Provided data
........

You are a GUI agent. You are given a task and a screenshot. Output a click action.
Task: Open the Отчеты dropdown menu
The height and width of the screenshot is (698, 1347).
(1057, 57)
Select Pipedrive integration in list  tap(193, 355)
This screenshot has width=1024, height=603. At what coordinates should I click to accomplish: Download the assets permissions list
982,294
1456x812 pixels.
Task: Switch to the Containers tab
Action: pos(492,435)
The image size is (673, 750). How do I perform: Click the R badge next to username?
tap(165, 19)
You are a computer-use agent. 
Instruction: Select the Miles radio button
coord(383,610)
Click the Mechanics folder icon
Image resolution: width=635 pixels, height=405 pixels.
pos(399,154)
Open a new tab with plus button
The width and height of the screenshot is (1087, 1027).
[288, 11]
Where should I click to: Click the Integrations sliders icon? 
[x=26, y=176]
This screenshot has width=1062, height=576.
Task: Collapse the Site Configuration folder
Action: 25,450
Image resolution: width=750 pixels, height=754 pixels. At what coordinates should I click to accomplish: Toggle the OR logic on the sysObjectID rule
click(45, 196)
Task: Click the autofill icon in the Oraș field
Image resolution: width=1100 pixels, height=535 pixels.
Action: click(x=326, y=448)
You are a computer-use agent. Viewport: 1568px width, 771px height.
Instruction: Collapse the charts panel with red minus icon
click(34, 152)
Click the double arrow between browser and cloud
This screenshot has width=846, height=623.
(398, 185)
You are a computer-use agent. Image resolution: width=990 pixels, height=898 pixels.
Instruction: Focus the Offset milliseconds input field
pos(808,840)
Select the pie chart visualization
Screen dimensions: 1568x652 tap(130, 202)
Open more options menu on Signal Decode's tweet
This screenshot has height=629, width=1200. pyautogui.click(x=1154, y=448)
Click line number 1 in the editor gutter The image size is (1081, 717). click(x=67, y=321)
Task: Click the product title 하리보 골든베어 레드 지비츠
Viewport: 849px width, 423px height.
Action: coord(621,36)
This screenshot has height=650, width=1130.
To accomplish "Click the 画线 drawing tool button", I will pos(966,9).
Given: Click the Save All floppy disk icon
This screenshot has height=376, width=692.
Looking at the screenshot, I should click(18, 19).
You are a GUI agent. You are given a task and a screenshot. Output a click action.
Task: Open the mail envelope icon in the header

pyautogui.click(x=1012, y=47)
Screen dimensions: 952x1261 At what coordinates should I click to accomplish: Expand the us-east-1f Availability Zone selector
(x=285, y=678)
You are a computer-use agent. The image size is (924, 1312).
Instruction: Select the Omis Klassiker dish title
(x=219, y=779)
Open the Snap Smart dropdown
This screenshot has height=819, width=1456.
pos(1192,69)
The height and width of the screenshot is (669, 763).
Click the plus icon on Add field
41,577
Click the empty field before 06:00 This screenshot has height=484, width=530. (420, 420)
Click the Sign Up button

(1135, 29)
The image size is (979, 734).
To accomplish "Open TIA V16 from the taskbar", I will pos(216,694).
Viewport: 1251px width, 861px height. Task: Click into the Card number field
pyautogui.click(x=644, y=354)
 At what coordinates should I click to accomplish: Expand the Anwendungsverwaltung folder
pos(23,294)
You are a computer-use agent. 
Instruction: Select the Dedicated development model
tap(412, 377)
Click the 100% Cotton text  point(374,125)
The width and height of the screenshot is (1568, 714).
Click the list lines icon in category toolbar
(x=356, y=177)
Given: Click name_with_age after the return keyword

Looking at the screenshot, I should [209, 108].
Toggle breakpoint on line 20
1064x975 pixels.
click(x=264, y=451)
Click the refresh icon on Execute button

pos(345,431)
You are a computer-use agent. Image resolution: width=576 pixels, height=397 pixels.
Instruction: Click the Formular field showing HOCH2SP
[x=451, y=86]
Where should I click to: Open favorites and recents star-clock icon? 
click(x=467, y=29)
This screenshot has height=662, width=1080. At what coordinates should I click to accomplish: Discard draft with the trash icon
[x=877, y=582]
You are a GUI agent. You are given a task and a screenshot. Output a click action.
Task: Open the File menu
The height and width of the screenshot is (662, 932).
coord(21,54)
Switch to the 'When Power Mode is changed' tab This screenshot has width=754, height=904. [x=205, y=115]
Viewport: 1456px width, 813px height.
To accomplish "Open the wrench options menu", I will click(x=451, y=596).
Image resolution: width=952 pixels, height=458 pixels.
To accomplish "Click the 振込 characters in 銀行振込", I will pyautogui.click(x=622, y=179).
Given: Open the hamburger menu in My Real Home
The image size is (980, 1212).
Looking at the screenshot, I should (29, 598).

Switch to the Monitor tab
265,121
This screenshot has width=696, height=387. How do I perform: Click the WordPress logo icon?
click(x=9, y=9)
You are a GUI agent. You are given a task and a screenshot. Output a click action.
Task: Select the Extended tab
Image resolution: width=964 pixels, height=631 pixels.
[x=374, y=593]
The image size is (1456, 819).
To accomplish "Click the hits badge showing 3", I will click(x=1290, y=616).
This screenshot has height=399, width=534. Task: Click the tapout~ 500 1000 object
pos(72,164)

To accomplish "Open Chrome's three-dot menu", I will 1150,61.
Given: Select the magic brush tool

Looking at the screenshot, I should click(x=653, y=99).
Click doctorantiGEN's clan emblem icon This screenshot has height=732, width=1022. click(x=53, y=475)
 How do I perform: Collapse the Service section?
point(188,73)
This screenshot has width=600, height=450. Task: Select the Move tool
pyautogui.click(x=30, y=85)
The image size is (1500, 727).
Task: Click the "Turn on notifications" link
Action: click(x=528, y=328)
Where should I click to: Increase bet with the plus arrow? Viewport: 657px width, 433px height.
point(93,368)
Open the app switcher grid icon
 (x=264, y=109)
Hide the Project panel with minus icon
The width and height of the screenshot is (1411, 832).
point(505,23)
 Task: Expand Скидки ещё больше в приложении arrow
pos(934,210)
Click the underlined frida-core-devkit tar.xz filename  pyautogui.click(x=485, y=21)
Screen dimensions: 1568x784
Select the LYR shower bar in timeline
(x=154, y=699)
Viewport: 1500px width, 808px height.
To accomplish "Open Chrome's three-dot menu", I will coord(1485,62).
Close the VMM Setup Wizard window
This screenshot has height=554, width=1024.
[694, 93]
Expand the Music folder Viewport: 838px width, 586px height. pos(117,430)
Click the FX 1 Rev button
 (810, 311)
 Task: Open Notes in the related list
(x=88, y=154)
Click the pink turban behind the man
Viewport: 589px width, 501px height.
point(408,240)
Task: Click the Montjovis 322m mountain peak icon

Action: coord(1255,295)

........

Extract all of the data above, reproducing every line verbatim and in its original order.

You are a GUI agent. You are given a task and a screenshot. Output a click action.
Task: Open the Отчеты dropdown menu
The height and width of the screenshot is (698, 1347).
(1057, 57)
Select Pipedrive integration in list  tap(193, 355)
This screenshot has width=1024, height=603. At what coordinates should I click to accomplish: Download the assets permissions list
982,294
1456x812 pixels.
Task: Switch to the Containers tab
Action: pos(492,435)
The image size is (673, 750). How do I perform: Click the R badge next to username?
tap(165, 19)
You are a computer-use agent. 
Instruction: Select the Miles radio button
coord(383,610)
Click the Mechanics folder icon
Image resolution: width=635 pixels, height=405 pixels.
pos(399,154)
Open a new tab with plus button
The width and height of the screenshot is (1087, 1027).
[288, 11]
Where should I click to: Click the Integrations sliders icon? 
[x=26, y=176]
This screenshot has width=1062, height=576.
Task: Collapse the Site Configuration folder
Action: 25,450
Image resolution: width=750 pixels, height=754 pixels. At what coordinates should I click to accomplish: Toggle the OR logic on the sysObjectID rule
click(45, 196)
Task: Click the autofill icon in the Oraș field
Image resolution: width=1100 pixels, height=535 pixels.
Action: click(x=326, y=448)
You are a computer-use agent. Viewport: 1568px width, 771px height.
Instruction: Collapse the charts panel with red minus icon
click(34, 152)
Click the double arrow between browser and cloud
This screenshot has width=846, height=623.
(398, 185)
You are a computer-use agent. Image resolution: width=990 pixels, height=898 pixels.
Instruction: Focus the Offset milliseconds input field
pos(808,840)
Select the pie chart visualization
Screen dimensions: 1568x652 tap(130, 202)
Open more options menu on Signal Decode's tweet
This screenshot has height=629, width=1200. pyautogui.click(x=1154, y=448)
Click line number 1 in the editor gutter The image size is (1081, 717). click(x=67, y=321)
Task: Click the product title 하리보 골든베어 레드 지비츠
Viewport: 849px width, 423px height.
Action: coord(621,36)
This screenshot has height=650, width=1130.
To accomplish "Click the 画线 drawing tool button", I will pos(966,9).
Given: Click the Save All floppy disk icon
This screenshot has height=376, width=692.
Looking at the screenshot, I should click(18, 19).
You are a GUI agent. You are given a task and a screenshot. Output a click action.
Task: Open the mail envelope icon in the header

pyautogui.click(x=1012, y=47)
Screen dimensions: 952x1261 At what coordinates should I click to accomplish: Expand the us-east-1f Availability Zone selector
(x=285, y=678)
You are a computer-use agent. The image size is (924, 1312).
Instruction: Select the Omis Klassiker dish title
(x=219, y=779)
Open the Snap Smart dropdown
This screenshot has height=819, width=1456.
pos(1192,69)
The height and width of the screenshot is (669, 763).
Click the plus icon on Add field
41,577
Click the empty field before 06:00 This screenshot has height=484, width=530. (420, 420)
Click the Sign Up button

(1135, 29)
The image size is (979, 734).
To accomplish "Open TIA V16 from the taskbar", I will pos(216,694).
Viewport: 1251px width, 861px height. Task: Click into the Card number field
pyautogui.click(x=644, y=354)
 At what coordinates should I click to accomplish: Expand the Anwendungsverwaltung folder
pos(23,294)
You are a computer-use agent. 
Instruction: Select the Dedicated development model
tap(412, 377)
Click the 100% Cotton text  point(374,125)
The width and height of the screenshot is (1568, 714).
Click the list lines icon in category toolbar
(x=356, y=177)
Given: Click name_with_age after the return keyword

Looking at the screenshot, I should [209, 108].
Toggle breakpoint on line 20
1064x975 pixels.
click(x=264, y=451)
Click the refresh icon on Execute button

pos(345,431)
You are a computer-use agent. Image resolution: width=576 pixels, height=397 pixels.
Instruction: Click the Formular field showing HOCH2SP
[x=451, y=86]
Where should I click to: Open favorites and recents star-clock icon? 
click(x=467, y=29)
This screenshot has height=662, width=1080. At what coordinates should I click to accomplish: Discard draft with the trash icon
[x=877, y=582]
You are a GUI agent. You are given a task and a screenshot. Output a click action.
Task: Open the File menu
The height and width of the screenshot is (662, 932).
coord(21,54)
Switch to the 'When Power Mode is changed' tab This screenshot has width=754, height=904. [x=205, y=115]
Viewport: 1456px width, 813px height.
To accomplish "Open the wrench options menu", I will click(x=451, y=596).
Image resolution: width=952 pixels, height=458 pixels.
To accomplish "Click the 振込 characters in 銀行振込", I will pyautogui.click(x=622, y=179).
Given: Open the hamburger menu in My Real Home
The image size is (980, 1212).
Looking at the screenshot, I should (29, 598).

Switch to the Monitor tab
265,121
This screenshot has width=696, height=387. How do I perform: Click the WordPress logo icon?
click(x=9, y=9)
You are a GUI agent. You are given a task and a screenshot. Output a click action.
Task: Select the Extended tab
Image resolution: width=964 pixels, height=631 pixels.
[x=374, y=593]
The image size is (1456, 819).
To accomplish "Click the hits badge showing 3", I will click(x=1290, y=616).
This screenshot has height=399, width=534. Task: Click the tapout~ 500 1000 object
pos(72,164)

To accomplish "Open Chrome's three-dot menu", I will 1150,61.
Given: Select the magic brush tool

Looking at the screenshot, I should click(x=653, y=99).
Click doctorantiGEN's clan emblem icon This screenshot has height=732, width=1022. click(x=53, y=475)
 How do I perform: Collapse the Service section?
point(188,73)
This screenshot has width=600, height=450. Task: Select the Move tool
pyautogui.click(x=30, y=85)
The image size is (1500, 727).
Task: Click the "Turn on notifications" link
Action: click(x=528, y=328)
Where should I click to: Increase bet with the plus arrow? Viewport: 657px width, 433px height.
point(93,368)
Open the app switcher grid icon
 (x=264, y=109)
Hide the Project panel with minus icon
The width and height of the screenshot is (1411, 832).
point(505,23)
 Task: Expand Скидки ещё больше в приложении arrow
pos(934,210)
Click the underlined frida-core-devkit tar.xz filename  pyautogui.click(x=485, y=21)
Screen dimensions: 1568x784
Select the LYR shower bar in timeline
(x=154, y=699)
Viewport: 1500px width, 808px height.
To accomplish "Open Chrome's three-dot menu", I will coord(1485,62).
Close the VMM Setup Wizard window
This screenshot has height=554, width=1024.
[694, 93]
Expand the Music folder Viewport: 838px width, 586px height. pos(117,430)
Click the FX 1 Rev button
 (810, 311)
 Task: Open Notes in the related list
(x=88, y=154)
Click the pink turban behind the man
Viewport: 589px width, 501px height.
point(408,240)
Task: Click the Montjovis 322m mountain peak icon

Action: coord(1255,295)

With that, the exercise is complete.